* [INSTRUCTIONS]:
A – Answer these questions from the Redmine probe write-up, one per line, marked (i), (ii), (iii):
(i) Which Rigor version was used?
(ii) How many commits does the window have?
(iii) What issue number goes with the IssuePriority#high and #low fix?
B – Copy the stretch of the Redmine probe write-up from "The candidate pool" through "priorities exist (#42066)." with no changes.

* [DOCUMENT TEXT]:
Redmine per-commit detection probe — does Rigor catch real bugs?

Date: 2026-05-21. Rigor: v0.1.9 (master). Target: redmine/redmine, the 6.0.0 → 6.1.2 window.

Companion to the Redmine release-tag sweep. That sweep — like the Mastodon one — measured baseline stability over released tags. Released tags are a post-spec-gate population, so a release-tag sweep cannot measure Rigor’s bug-detection power (the rigor-regression-sweep SKILL § “Phase 1” records this). This probe samples finer — at bug-introducing commits — to ask the detection question directly.

Method

For a known bug-fix commit, check out its parent (the buggy state), run rigor check, and see whether Rigor flagged a diagnostic at the bug. Detectable bug class = what Rigor’s rules target: NoMethodError / nil-receiver / missing-method / arity / argument-type.

The candidate pool is thin — itself a finding

The window has 555 commits. Searching commit messages for the NoMethodError bug class, restricted to commits touching app/**/*.rb or lib/**/*.rb, yields 2:

3712ecb01 — Fix NoMethodError in IssuePriority#high and #low when no default or active priorities exist (#42066).
41ed48fd7 — NoMethodError when creating a user with an invalid email address and domain restrictions are enabled (#42584).

* [DATA SHOWN]:
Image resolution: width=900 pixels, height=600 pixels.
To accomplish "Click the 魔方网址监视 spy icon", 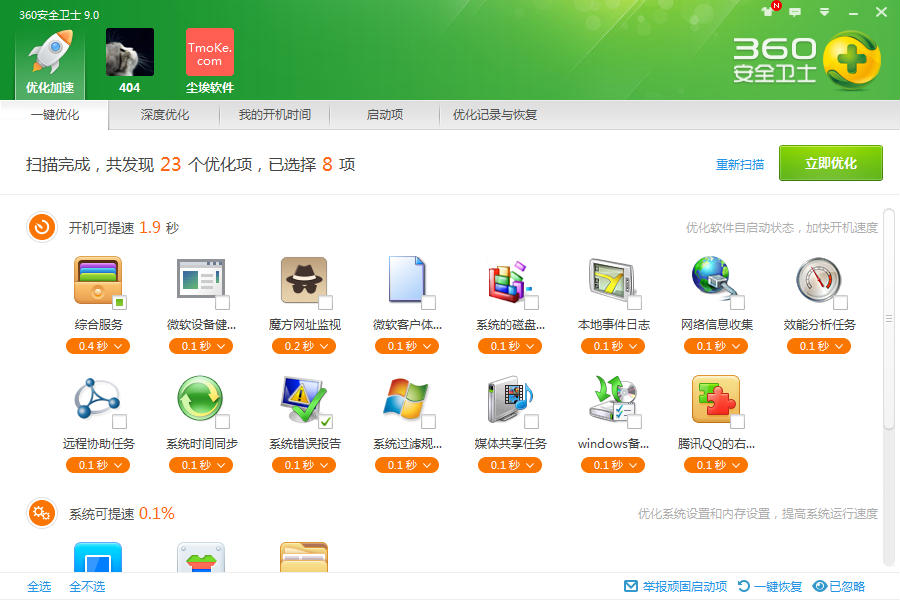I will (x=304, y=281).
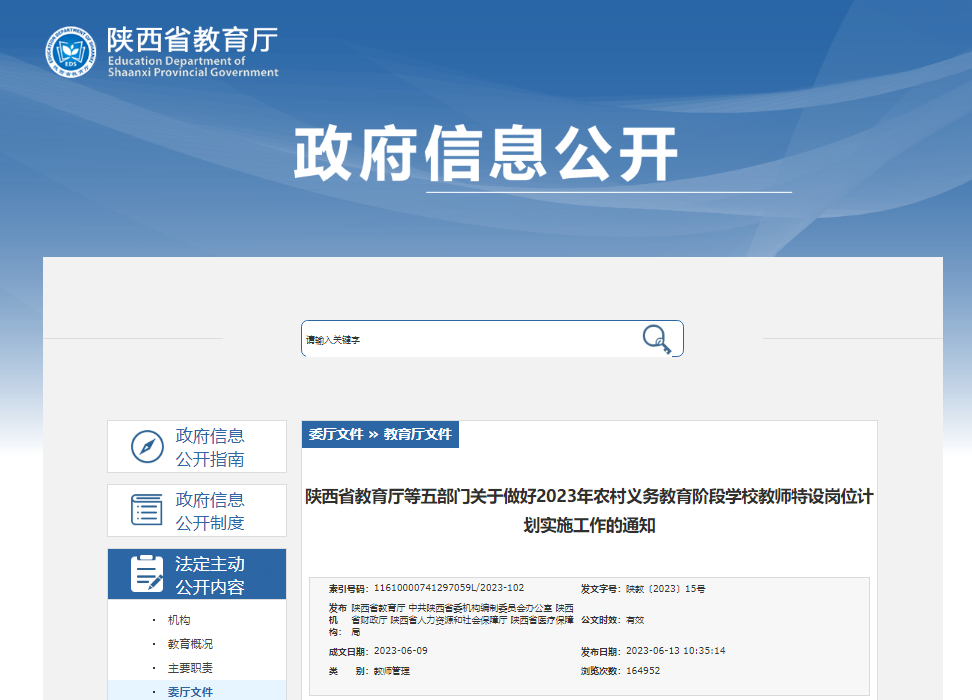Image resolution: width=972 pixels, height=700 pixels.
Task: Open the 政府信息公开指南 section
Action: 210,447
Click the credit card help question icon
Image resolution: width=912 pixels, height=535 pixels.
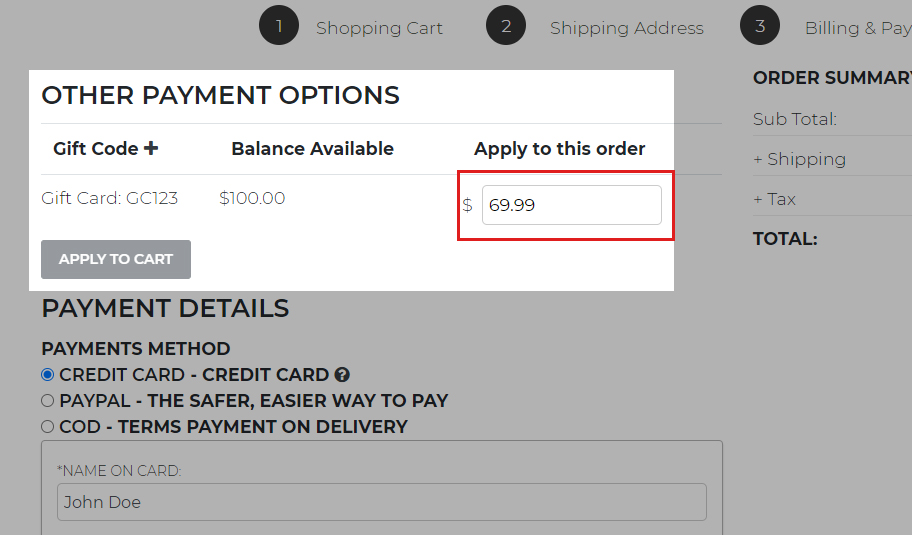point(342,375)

--

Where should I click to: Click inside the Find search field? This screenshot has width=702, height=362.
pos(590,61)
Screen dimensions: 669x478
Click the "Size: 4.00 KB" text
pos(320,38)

* [TASK-BY-TASK ANSWERS]:
A –
(i) v0.1.9 (master)
(ii) 555
(iii) #42066

B –
The candidate pool is thin — itself a finding

The window has 555 commits. Searching commit messages for the NoMethodError bug class, restricted to commits touching app/**/*.rb or lib/**/*.rb, yields 2:

3712ecb01 — Fix NoMethodError in IssuePriority#high and #low when no default or active priorities exist (#42066).